If you're worried about paging, you could always just pipe it to less, or if you still wanted colors you could swap out diff for vimdiff. Nice tool, though.
This is very nice. I'm working on something similar as part of my build process so that I can more directly notice changes as they are made in markup, and catch changes that I didn't expect.
The issue I've hit, that you may want to consider, is a suppression list of sorts. The ability to silence diffs on things that look like dates for example would be rather valuable.
I wrote a similar tool while debugging a web scraper for my current dayjob employer, but it was buried inside of our application rather than standalone.
Nice tool jgrahamc. You should consider expanding how you detect/show diffing of the response bodies, since that has a lot of applications: detecting content changes, detecting ads/malicious code, detect crawl duplicates, security audits. etc.
Years ago I found the Levenshtein distance is super helpful to determine how different the responses are, and used it as part of a black box web security scanner. You can do this just on the Raw HTML, but that's noisy and shows a number of differences. It's better to use an HTML-aware string distance function, that diffs just page content. I used that a channel for detecting blind SQL injection (in combination with some other things).
I also found that you can go a level higher, and use Levenshtein on just the HTML tag structure of different responses. By looking at page structure, and applying different weights based on the HTML tags that were added/removed you can group similar pages, which usually maps to the different functional areas/templates of a site. As in, you can say "these 5 pages are all product details pages", "these 10 pages are all blog posts", etc. Super helpful from a security scanner, since this could inform crawling/auditing choices and speed up audits. It also allowed us to say "you have a XSS vulnerability in your Blog comments form" instead of just saying "you have XSS vulnerabilities in these 100 pages".
Anyway, there is a lot of value in detected how different/similar various responses are. See some of Google's published work about detecting near duplicates for web crawling...

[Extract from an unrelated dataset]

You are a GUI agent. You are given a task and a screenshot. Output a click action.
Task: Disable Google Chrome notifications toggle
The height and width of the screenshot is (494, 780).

why the makefile and src directory? Why not put the source in the root directory, so that go get github.com/jgrahamc/httpdiff would just work? The makefile doesn't even do anything useful, and just makes it so that poor windows folks can't build your code for no good reason.
Yes, you have to do the archaic `go get github.com/jgrahamc/httpdiff/src/httpdiff`. Truly a travesty. While the makefile allows you to avoid the whole GOPATH nonsense, which gets a plus from me.
I recently did this manually by piping responses to a temp file called before and after, and then using vimdiff as my differ which proved quite effective.
This tool looks great, but would not have worked with my particular use case, which was doing some migration of user data, and diffing the user accounts to make sure that they had changed in the expected way.
It might be an idea to add the ability to query the same host twice, but have a user input trigger when to test each host.
I'm working on a project[1] that is based around this functionality. The big "diff" is that I called it response-diff in our original spec, and we're planning to write it in Node.js.
Not OP but I'll give it a shot. Golang has a great standard HTTP package that makes this project a breeze to implement. Combine that with cross-compilation and statically linked binaries and you get a tool that can be ran virtually anywhere a developer would want to without needing to set up a new environment.
It doesn't really make a difference in a case like this. Though certainly not an ideal algorithm, the chance of a collision for something like this is low enough to never be a concern.
counterpoint: is there any reason not to use a stronger hash function?
Why leave something dangerous lying around when /probably/ nothing is going to go wrong... until someone picks it up and decides to do something with it that was unexpected, when better alternatives abound?